- **Task directions**: Without including any images, please transcribe all the lines below exactly.

[Information provided]

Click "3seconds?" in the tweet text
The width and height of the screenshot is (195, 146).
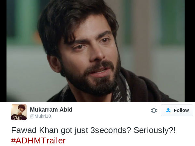(111, 130)
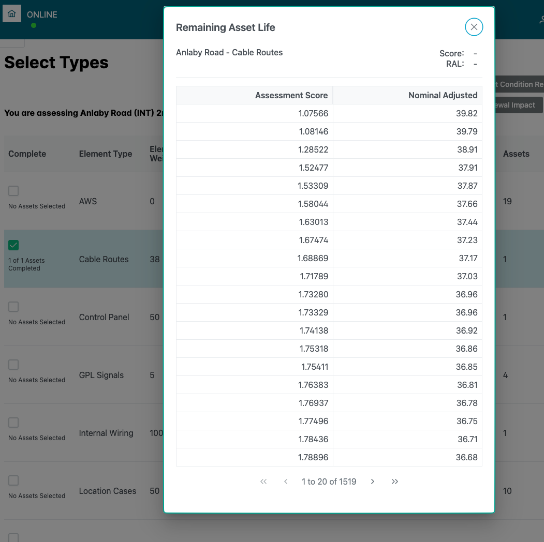This screenshot has width=544, height=542.
Task: Close the Remaining Asset Life dialog
Action: [x=474, y=27]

[/Information provided]

- **Answer space**:
Click "3seconds?" in the tweet text
The width and height of the screenshot is (195, 146).
(111, 130)
This screenshot has width=544, height=542.
Task: Close the Remaining Asset Life dialog
Action: [x=474, y=27]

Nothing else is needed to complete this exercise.